Problem requirements: The entries below must be restated word for word.

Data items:
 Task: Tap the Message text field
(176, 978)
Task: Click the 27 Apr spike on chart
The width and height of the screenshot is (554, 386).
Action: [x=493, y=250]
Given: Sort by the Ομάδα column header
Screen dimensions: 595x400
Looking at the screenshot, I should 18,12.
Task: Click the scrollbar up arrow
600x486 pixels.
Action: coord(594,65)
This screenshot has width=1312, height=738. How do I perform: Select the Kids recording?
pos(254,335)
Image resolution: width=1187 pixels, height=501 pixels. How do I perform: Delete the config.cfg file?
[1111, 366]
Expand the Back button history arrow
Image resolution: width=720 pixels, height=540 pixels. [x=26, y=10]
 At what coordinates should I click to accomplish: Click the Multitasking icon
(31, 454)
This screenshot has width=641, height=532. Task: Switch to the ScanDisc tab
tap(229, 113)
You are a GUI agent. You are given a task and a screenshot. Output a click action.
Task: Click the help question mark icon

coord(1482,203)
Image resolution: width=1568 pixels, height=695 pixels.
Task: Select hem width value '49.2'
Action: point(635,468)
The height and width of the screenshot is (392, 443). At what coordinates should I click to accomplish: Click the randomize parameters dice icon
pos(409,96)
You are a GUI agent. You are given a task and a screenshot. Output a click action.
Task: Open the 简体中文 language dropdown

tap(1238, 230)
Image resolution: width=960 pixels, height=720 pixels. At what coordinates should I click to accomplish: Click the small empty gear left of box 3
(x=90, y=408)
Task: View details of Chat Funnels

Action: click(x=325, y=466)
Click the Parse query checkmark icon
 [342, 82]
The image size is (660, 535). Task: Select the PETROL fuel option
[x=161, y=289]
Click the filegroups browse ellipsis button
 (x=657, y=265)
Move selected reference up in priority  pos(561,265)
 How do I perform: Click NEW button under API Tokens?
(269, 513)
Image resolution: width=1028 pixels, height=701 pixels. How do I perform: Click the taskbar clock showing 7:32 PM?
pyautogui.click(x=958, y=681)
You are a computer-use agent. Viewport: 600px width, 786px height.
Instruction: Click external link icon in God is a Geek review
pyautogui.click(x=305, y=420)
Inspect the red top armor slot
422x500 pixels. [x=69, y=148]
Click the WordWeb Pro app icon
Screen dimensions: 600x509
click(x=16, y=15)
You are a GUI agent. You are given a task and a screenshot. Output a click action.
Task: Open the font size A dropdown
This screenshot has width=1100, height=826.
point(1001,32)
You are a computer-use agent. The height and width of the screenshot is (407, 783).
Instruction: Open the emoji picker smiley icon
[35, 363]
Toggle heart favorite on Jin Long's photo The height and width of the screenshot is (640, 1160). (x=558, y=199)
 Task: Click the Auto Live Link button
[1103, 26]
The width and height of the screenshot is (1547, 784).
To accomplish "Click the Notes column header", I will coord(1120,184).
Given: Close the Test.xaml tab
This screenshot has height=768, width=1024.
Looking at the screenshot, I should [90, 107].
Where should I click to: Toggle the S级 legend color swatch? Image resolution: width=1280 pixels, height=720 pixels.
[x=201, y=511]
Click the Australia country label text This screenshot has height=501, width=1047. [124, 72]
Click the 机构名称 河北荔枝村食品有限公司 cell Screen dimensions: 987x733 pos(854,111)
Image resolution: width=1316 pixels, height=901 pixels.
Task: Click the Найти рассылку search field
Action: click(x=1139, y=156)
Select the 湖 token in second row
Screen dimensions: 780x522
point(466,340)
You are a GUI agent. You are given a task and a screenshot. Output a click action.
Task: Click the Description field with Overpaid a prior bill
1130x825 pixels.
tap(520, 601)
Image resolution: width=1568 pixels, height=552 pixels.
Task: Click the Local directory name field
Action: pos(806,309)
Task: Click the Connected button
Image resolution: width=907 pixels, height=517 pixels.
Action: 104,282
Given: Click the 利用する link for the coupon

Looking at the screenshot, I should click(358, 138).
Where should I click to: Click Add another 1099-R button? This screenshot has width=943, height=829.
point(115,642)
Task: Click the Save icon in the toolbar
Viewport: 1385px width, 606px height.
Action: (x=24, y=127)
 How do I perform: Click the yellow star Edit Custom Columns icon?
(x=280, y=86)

Response to this exercise:
 Task: Tap the Message text field
(176, 978)
Task: Click the 27 Apr spike on chart
The width and height of the screenshot is (554, 386).
Action: [x=493, y=250]
Given: Sort by the Ομάδα column header
Screen dimensions: 595x400
Looking at the screenshot, I should 18,12.
Task: Click the scrollbar up arrow
600x486 pixels.
Action: coord(594,65)
This screenshot has width=1312, height=738. How do I perform: Select the Kids recording?
pos(254,335)
Image resolution: width=1187 pixels, height=501 pixels. How do I perform: Delete the config.cfg file?
[1111, 366]
Expand the Back button history arrow
Image resolution: width=720 pixels, height=540 pixels. [x=26, y=10]
 At what coordinates should I click to accomplish: Click the Multitasking icon
(31, 454)
This screenshot has width=641, height=532. Task: Switch to the ScanDisc tab
tap(229, 113)
You are a GUI agent. You are given a task and a screenshot. Output a click action.
Task: Click the help question mark icon

coord(1482,203)
Image resolution: width=1568 pixels, height=695 pixels.
Task: Select hem width value '49.2'
Action: point(635,468)
The height and width of the screenshot is (392, 443). At what coordinates should I click to accomplish: Click the randomize parameters dice icon
pos(409,96)
You are a GUI agent. You are given a task and a screenshot. Output a click action.
Task: Open the 简体中文 language dropdown

tap(1238, 230)
Image resolution: width=960 pixels, height=720 pixels. At what coordinates should I click to accomplish: Click the small empty gear left of box 3
(x=90, y=408)
Task: View details of Chat Funnels

Action: click(x=325, y=466)
Click the Parse query checkmark icon
 [342, 82]
The image size is (660, 535). Task: Select the PETROL fuel option
[x=161, y=289]
Click the filegroups browse ellipsis button
 (x=657, y=265)
Move selected reference up in priority  pos(561,265)
 How do I perform: Click NEW button under API Tokens?
(269, 513)
Image resolution: width=1028 pixels, height=701 pixels. How do I perform: Click the taskbar clock showing 7:32 PM?
pyautogui.click(x=958, y=681)
You are a computer-use agent. Viewport: 600px width, 786px height.
Instruction: Click external link icon in God is a Geek review
pyautogui.click(x=305, y=420)
Inspect the red top armor slot
422x500 pixels. [x=69, y=148]
Click the WordWeb Pro app icon
Screen dimensions: 600x509
click(x=16, y=15)
You are a GUI agent. You are given a task and a screenshot. Output a click action.
Task: Open the font size A dropdown
This screenshot has width=1100, height=826.
point(1001,32)
You are a computer-use agent. The height and width of the screenshot is (407, 783).
Instruction: Open the emoji picker smiley icon
[35, 363]
Toggle heart favorite on Jin Long's photo The height and width of the screenshot is (640, 1160). (x=558, y=199)
 Task: Click the Auto Live Link button
[1103, 26]
The width and height of the screenshot is (1547, 784).
To accomplish "Click the Notes column header", I will coord(1120,184).
Given: Close the Test.xaml tab
This screenshot has height=768, width=1024.
Looking at the screenshot, I should [90, 107].
Where should I click to: Toggle the S级 legend color swatch? Image resolution: width=1280 pixels, height=720 pixels.
[x=201, y=511]
Click the Australia country label text This screenshot has height=501, width=1047. [124, 72]
Click the 机构名称 河北荔枝村食品有限公司 cell Screen dimensions: 987x733 pos(854,111)
Image resolution: width=1316 pixels, height=901 pixels.
Task: Click the Найти рассылку search field
Action: click(x=1139, y=156)
Select the 湖 token in second row
Screen dimensions: 780x522
point(466,340)
You are a GUI agent. You are given a task and a screenshot. Output a click action.
Task: Click the Description field with Overpaid a prior bill
1130x825 pixels.
tap(520, 601)
Image resolution: width=1568 pixels, height=552 pixels.
Task: Click the Local directory name field
Action: pos(806,309)
Task: Click the Connected button
Image resolution: width=907 pixels, height=517 pixels.
Action: 104,282
Given: Click the 利用する link for the coupon

Looking at the screenshot, I should click(358, 138).
Where should I click to: Click Add another 1099-R button? This screenshot has width=943, height=829.
point(115,642)
Task: Click the Save icon in the toolbar
Viewport: 1385px width, 606px height.
Action: (x=24, y=127)
 How do I perform: Click the yellow star Edit Custom Columns icon?
(x=280, y=86)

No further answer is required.